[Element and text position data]
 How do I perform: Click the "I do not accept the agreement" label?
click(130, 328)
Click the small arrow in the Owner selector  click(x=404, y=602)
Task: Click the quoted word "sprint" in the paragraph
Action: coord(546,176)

▶ [Written exercise]: Reproduce every one of the entries above word for word, line by line.

▶ [Answer to this task]:
 How do I perform: Click the "I do not accept the agreement" label?
click(130, 328)
Click the small arrow in the Owner selector  click(x=404, y=602)
Task: Click the quoted word "sprint" in the paragraph
Action: coord(546,176)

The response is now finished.